[Opening AVAILABLE DATA section]

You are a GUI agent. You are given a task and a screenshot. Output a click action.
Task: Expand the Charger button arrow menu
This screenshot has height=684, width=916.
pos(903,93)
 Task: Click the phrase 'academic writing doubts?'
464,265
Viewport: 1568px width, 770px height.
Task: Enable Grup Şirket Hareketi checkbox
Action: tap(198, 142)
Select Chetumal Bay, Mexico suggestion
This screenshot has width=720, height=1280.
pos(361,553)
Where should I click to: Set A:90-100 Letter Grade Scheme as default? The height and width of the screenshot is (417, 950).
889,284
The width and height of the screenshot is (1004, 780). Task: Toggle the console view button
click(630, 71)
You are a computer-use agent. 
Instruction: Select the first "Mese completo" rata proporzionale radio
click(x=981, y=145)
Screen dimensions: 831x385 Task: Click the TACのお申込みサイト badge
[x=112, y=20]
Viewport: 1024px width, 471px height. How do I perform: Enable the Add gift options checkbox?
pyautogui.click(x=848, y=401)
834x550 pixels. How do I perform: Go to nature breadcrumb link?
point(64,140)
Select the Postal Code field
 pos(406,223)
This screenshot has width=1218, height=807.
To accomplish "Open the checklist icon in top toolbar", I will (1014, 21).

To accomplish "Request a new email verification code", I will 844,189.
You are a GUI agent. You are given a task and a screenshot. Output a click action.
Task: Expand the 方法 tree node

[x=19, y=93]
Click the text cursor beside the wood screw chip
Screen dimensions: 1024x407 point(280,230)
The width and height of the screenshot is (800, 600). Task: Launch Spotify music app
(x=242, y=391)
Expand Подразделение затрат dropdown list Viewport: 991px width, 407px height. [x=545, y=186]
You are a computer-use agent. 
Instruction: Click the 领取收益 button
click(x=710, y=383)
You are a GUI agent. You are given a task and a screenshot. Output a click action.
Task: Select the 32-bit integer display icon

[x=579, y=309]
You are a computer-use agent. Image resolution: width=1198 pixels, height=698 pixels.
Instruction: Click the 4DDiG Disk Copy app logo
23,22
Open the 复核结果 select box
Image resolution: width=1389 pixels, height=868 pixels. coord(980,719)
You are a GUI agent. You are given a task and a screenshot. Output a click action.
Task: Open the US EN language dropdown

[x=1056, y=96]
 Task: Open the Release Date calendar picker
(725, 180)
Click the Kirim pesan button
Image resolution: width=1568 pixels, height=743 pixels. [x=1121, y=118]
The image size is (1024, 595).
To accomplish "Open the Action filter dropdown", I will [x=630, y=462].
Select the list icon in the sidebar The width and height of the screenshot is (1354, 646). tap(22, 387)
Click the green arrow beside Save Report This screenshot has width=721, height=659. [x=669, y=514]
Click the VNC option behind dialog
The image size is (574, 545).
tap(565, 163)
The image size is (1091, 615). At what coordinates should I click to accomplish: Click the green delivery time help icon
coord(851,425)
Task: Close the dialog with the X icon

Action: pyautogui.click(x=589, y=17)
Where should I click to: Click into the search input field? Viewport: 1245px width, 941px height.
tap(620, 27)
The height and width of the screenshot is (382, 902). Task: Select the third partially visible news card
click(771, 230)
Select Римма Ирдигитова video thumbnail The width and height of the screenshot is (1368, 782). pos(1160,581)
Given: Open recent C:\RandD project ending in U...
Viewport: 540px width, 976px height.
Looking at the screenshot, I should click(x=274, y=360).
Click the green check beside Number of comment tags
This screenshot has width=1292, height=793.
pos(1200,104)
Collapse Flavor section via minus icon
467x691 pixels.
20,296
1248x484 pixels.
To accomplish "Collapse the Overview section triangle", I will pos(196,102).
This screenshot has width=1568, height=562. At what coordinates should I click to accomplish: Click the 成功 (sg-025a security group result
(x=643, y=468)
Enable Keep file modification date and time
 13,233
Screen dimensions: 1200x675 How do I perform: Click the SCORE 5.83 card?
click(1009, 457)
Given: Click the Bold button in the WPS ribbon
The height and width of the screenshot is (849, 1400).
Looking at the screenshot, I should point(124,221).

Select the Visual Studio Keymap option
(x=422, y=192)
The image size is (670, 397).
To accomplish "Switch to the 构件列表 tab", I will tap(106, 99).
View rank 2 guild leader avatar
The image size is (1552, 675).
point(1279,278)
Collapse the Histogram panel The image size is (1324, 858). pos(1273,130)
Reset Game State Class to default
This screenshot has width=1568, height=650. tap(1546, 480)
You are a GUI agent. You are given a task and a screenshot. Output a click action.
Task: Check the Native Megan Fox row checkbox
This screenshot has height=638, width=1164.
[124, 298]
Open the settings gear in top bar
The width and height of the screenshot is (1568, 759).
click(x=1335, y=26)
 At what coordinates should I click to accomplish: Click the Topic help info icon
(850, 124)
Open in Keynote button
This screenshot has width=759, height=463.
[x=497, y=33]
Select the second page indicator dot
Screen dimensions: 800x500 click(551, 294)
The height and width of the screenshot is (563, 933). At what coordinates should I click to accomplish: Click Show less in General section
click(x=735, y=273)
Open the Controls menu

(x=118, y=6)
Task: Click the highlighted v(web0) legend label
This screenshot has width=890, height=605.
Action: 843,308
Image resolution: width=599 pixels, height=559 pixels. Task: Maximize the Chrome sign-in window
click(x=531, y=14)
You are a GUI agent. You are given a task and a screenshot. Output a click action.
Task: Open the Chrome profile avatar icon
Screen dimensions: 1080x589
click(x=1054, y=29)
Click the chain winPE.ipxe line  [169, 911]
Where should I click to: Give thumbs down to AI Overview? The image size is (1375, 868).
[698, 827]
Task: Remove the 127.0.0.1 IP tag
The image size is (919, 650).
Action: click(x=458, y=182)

[Closing AVAILABLE DATA section]

§ TASK REQUIREMENTS
Nothing may change. Retype all of the entries.

§ PROBLEM SOLUTION
You are a GUI agent. You are given a task and a screenshot. Output a click action.
Task: Expand the Charger button arrow menu
This screenshot has height=684, width=916.
pos(903,93)
 Task: Click the phrase 'academic writing doubts?'
464,265
Viewport: 1568px width, 770px height.
Task: Enable Grup Şirket Hareketi checkbox
Action: tap(198, 142)
Select Chetumal Bay, Mexico suggestion
This screenshot has width=720, height=1280.
pos(361,553)
Where should I click to: Set A:90-100 Letter Grade Scheme as default? The height and width of the screenshot is (417, 950).
889,284
The width and height of the screenshot is (1004, 780). Task: Toggle the console view button
click(630, 71)
You are a computer-use agent. 
Instruction: Select the first "Mese completo" rata proporzionale radio
click(x=981, y=145)
Screen dimensions: 831x385 Task: Click the TACのお申込みサイト badge
[x=112, y=20]
Viewport: 1024px width, 471px height. How do I perform: Enable the Add gift options checkbox?
pyautogui.click(x=848, y=401)
834x550 pixels. How do I perform: Go to nature breadcrumb link?
point(64,140)
Select the Postal Code field
 pos(406,223)
This screenshot has width=1218, height=807.
To accomplish "Open the checklist icon in top toolbar", I will (1014, 21).

To accomplish "Request a new email verification code", I will 844,189.
You are a GUI agent. You are given a task and a screenshot. Output a click action.
Task: Expand the 方法 tree node

[x=19, y=93]
Click the text cursor beside the wood screw chip
Screen dimensions: 1024x407 point(280,230)
The width and height of the screenshot is (800, 600). Task: Launch Spotify music app
(x=242, y=391)
Expand Подразделение затрат dropdown list Viewport: 991px width, 407px height. [x=545, y=186]
You are a computer-use agent. 
Instruction: Click the 领取收益 button
click(x=710, y=383)
You are a GUI agent. You are given a task and a screenshot. Output a click action.
Task: Select the 32-bit integer display icon

[x=579, y=309]
You are a computer-use agent. Image resolution: width=1198 pixels, height=698 pixels.
Instruction: Click the 4DDiG Disk Copy app logo
23,22
Open the 复核结果 select box
Image resolution: width=1389 pixels, height=868 pixels. coord(980,719)
You are a GUI agent. You are given a task and a screenshot. Output a click action.
Task: Open the US EN language dropdown

[x=1056, y=96]
 Task: Open the Release Date calendar picker
(725, 180)
Click the Kirim pesan button
Image resolution: width=1568 pixels, height=743 pixels. [x=1121, y=118]
The image size is (1024, 595).
To accomplish "Open the Action filter dropdown", I will [x=630, y=462].
Select the list icon in the sidebar The width and height of the screenshot is (1354, 646). tap(22, 387)
Click the green arrow beside Save Report This screenshot has width=721, height=659. [x=669, y=514]
Click the VNC option behind dialog
The image size is (574, 545).
tap(565, 163)
The image size is (1091, 615). At what coordinates should I click to accomplish: Click the green delivery time help icon
coord(851,425)
Task: Close the dialog with the X icon

Action: pyautogui.click(x=589, y=17)
Where should I click to: Click into the search input field? Viewport: 1245px width, 941px height.
tap(620, 27)
The height and width of the screenshot is (382, 902). Task: Select the third partially visible news card
click(771, 230)
Select Римма Ирдигитова video thumbnail The width and height of the screenshot is (1368, 782). pos(1160,581)
Given: Open recent C:\RandD project ending in U...
Viewport: 540px width, 976px height.
Looking at the screenshot, I should click(x=274, y=360).
Click the green check beside Number of comment tags
This screenshot has width=1292, height=793.
pos(1200,104)
Collapse Flavor section via minus icon
467x691 pixels.
20,296
1248x484 pixels.
To accomplish "Collapse the Overview section triangle", I will pos(196,102).
This screenshot has width=1568, height=562. At what coordinates should I click to accomplish: Click the 成功 (sg-025a security group result
(x=643, y=468)
Enable Keep file modification date and time
 13,233
Screen dimensions: 1200x675 How do I perform: Click the SCORE 5.83 card?
click(1009, 457)
Given: Click the Bold button in the WPS ribbon
The height and width of the screenshot is (849, 1400).
Looking at the screenshot, I should point(124,221).

Select the Visual Studio Keymap option
(x=422, y=192)
The image size is (670, 397).
To accomplish "Switch to the 构件列表 tab", I will tap(106, 99).
View rank 2 guild leader avatar
The image size is (1552, 675).
point(1279,278)
Collapse the Histogram panel The image size is (1324, 858). pos(1273,130)
Reset Game State Class to default
This screenshot has width=1568, height=650. tap(1546, 480)
You are a GUI agent. You are given a task and a screenshot. Output a click action.
Task: Check the Native Megan Fox row checkbox
This screenshot has height=638, width=1164.
[124, 298]
Open the settings gear in top bar
The width and height of the screenshot is (1568, 759).
click(x=1335, y=26)
 At what coordinates should I click to accomplish: Click the Topic help info icon
(850, 124)
Open in Keynote button
This screenshot has width=759, height=463.
[x=497, y=33]
Select the second page indicator dot
Screen dimensions: 800x500 click(551, 294)
The height and width of the screenshot is (563, 933). At what coordinates should I click to accomplish: Click Show less in General section
click(x=735, y=273)
Open the Controls menu

(x=118, y=6)
Task: Click the highlighted v(web0) legend label
This screenshot has width=890, height=605.
Action: 843,308
Image resolution: width=599 pixels, height=559 pixels. Task: Maximize the Chrome sign-in window
click(x=531, y=14)
You are a GUI agent. You are given a task and a screenshot. Output a click action.
Task: Open the Chrome profile avatar icon
Screen dimensions: 1080x589
click(x=1054, y=29)
Click the chain winPE.ipxe line  [169, 911]
Where should I click to: Give thumbs down to AI Overview? The image size is (1375, 868).
[698, 827]
Task: Remove the 127.0.0.1 IP tag
The image size is (919, 650).
Action: click(x=458, y=182)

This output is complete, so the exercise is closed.